After locating the line that contains "The width and height of the screenshot is (327, 504)." in the following entries, reproduce it and each later line exactly, including the last.

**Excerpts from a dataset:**
BEGIN

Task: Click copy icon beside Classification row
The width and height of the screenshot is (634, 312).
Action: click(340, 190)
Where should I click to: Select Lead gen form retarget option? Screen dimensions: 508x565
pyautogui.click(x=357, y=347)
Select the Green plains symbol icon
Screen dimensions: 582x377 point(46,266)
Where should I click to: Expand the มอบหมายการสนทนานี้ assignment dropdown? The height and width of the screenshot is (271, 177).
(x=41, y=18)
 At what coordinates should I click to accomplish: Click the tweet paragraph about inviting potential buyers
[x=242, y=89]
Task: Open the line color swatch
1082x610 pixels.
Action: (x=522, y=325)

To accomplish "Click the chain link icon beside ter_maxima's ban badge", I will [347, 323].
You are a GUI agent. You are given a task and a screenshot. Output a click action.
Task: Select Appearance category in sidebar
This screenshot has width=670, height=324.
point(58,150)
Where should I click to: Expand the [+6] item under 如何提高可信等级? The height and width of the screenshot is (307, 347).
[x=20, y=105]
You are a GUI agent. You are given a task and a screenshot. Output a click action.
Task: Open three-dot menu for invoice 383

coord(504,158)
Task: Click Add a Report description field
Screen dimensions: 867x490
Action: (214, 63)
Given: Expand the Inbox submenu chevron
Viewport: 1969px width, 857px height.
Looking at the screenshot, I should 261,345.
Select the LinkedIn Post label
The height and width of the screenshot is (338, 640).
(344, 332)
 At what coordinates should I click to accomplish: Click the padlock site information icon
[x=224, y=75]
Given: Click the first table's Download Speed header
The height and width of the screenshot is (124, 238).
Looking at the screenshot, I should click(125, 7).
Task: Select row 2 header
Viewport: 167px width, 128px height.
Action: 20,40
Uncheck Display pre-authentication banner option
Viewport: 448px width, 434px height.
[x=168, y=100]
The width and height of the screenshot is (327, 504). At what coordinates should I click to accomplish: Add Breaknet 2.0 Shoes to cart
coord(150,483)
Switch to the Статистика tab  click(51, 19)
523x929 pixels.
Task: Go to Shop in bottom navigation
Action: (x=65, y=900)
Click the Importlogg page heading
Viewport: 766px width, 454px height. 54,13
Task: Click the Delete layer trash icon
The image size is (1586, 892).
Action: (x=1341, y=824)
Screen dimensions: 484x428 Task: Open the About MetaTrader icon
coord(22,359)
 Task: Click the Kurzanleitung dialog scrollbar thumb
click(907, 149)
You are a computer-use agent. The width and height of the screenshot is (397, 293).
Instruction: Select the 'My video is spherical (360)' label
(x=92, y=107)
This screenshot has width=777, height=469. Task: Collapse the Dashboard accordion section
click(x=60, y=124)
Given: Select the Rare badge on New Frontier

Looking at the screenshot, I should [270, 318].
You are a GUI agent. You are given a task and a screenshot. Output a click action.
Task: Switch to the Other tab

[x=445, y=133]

END

**Exercise output:**
The width and height of the screenshot is (327, 504). At what coordinates should I click to accomplish: Add Breaknet 2.0 Shoes to cart
coord(150,483)
Switch to the Статистика tab  click(51, 19)
523x929 pixels.
Task: Go to Shop in bottom navigation
Action: (x=65, y=900)
Click the Importlogg page heading
Viewport: 766px width, 454px height. 54,13
Task: Click the Delete layer trash icon
The image size is (1586, 892).
Action: (x=1341, y=824)
Screen dimensions: 484x428 Task: Open the About MetaTrader icon
coord(22,359)
 Task: Click the Kurzanleitung dialog scrollbar thumb
click(907, 149)
You are a computer-use agent. The width and height of the screenshot is (397, 293).
Instruction: Select the 'My video is spherical (360)' label
(x=92, y=107)
This screenshot has width=777, height=469. Task: Collapse the Dashboard accordion section
click(x=60, y=124)
Given: Select the Rare badge on New Frontier

Looking at the screenshot, I should [270, 318].
You are a GUI agent. You are given a task and a screenshot. Output a click action.
Task: Switch to the Other tab

[x=445, y=133]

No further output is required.